*Dataset records*:

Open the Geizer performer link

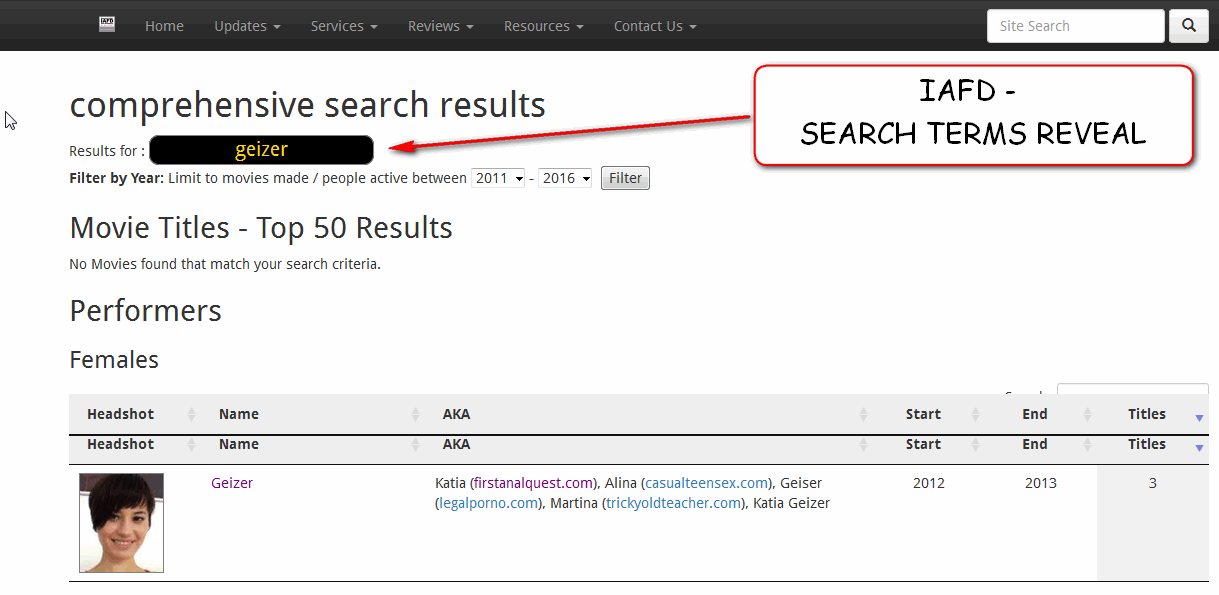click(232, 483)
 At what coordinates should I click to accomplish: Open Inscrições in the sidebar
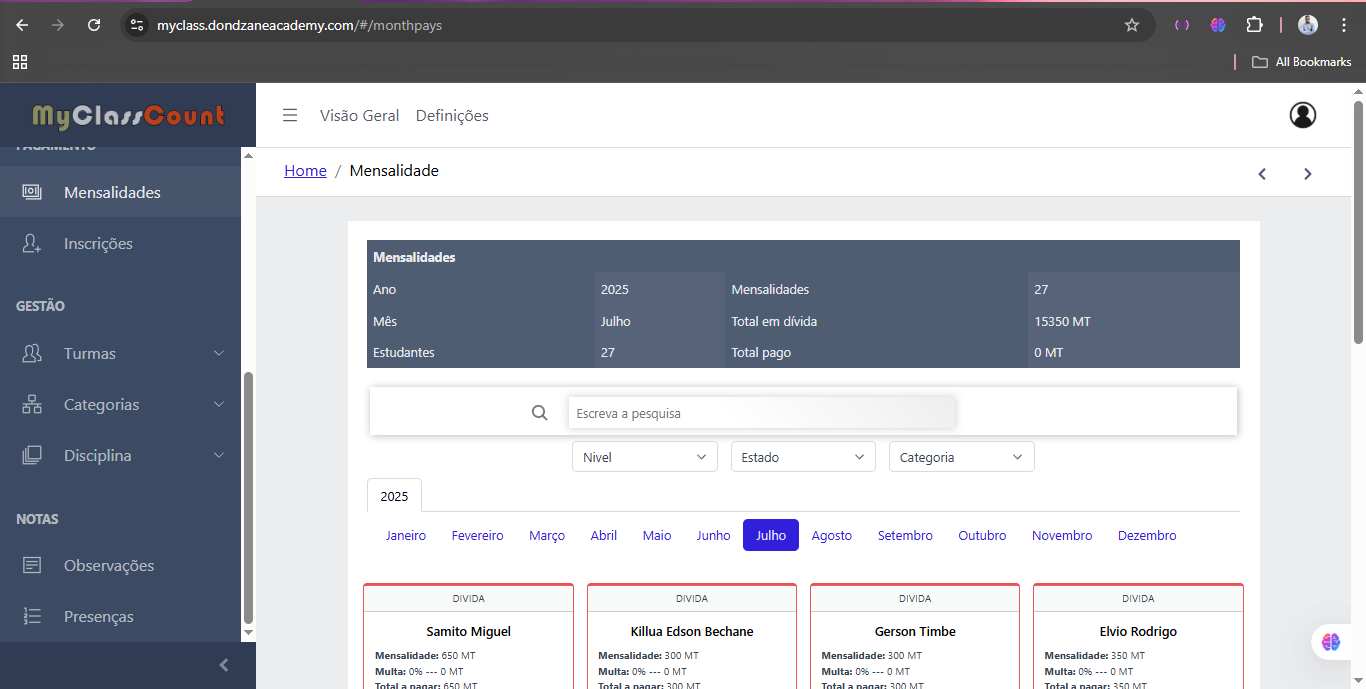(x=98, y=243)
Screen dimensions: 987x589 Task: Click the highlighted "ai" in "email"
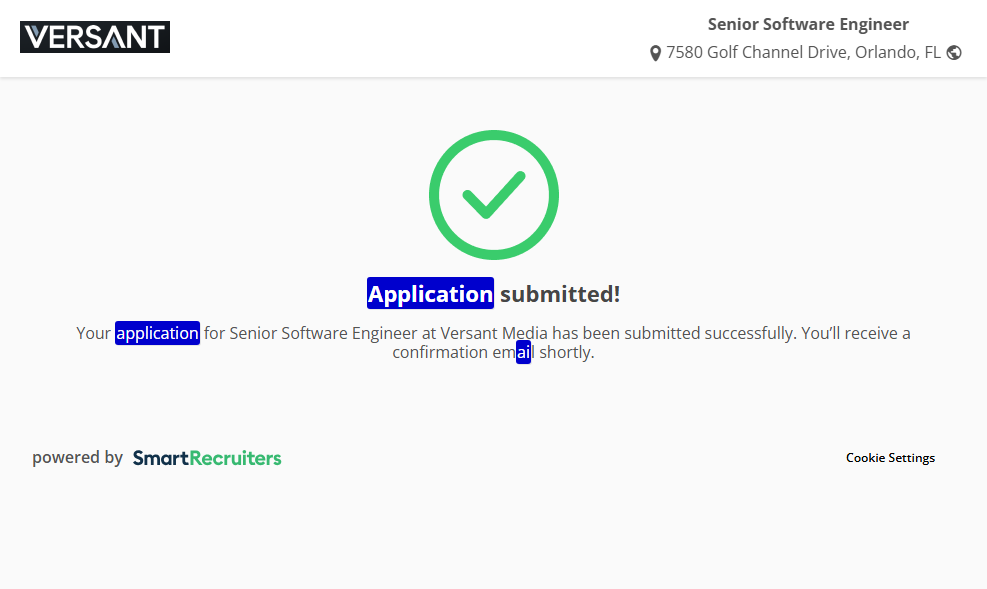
...
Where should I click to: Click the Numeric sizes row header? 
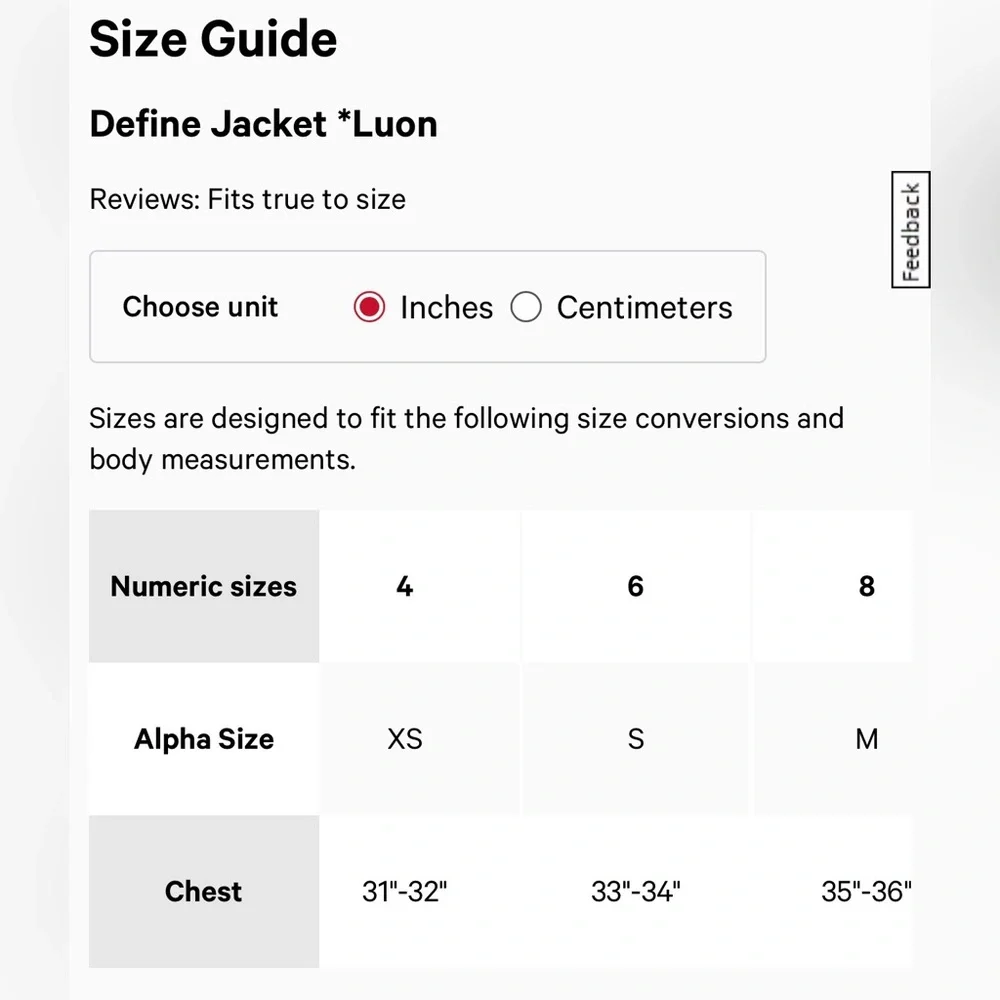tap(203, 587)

*Task brief*: From the records above, quote word for word only the lines beginning at the line that has "Open the Geizer performer link" and stopping after the line that has "Screen dimensions: 987x589". Omit the pictures.

*Solution*:
Open the Geizer performer link

click(232, 483)
 At what coordinates should I click to accomplish: Open Inscrições in the sidebar
(x=98, y=243)
Screen dimensions: 987x589 Task: Click the highlighted "ai" in "email"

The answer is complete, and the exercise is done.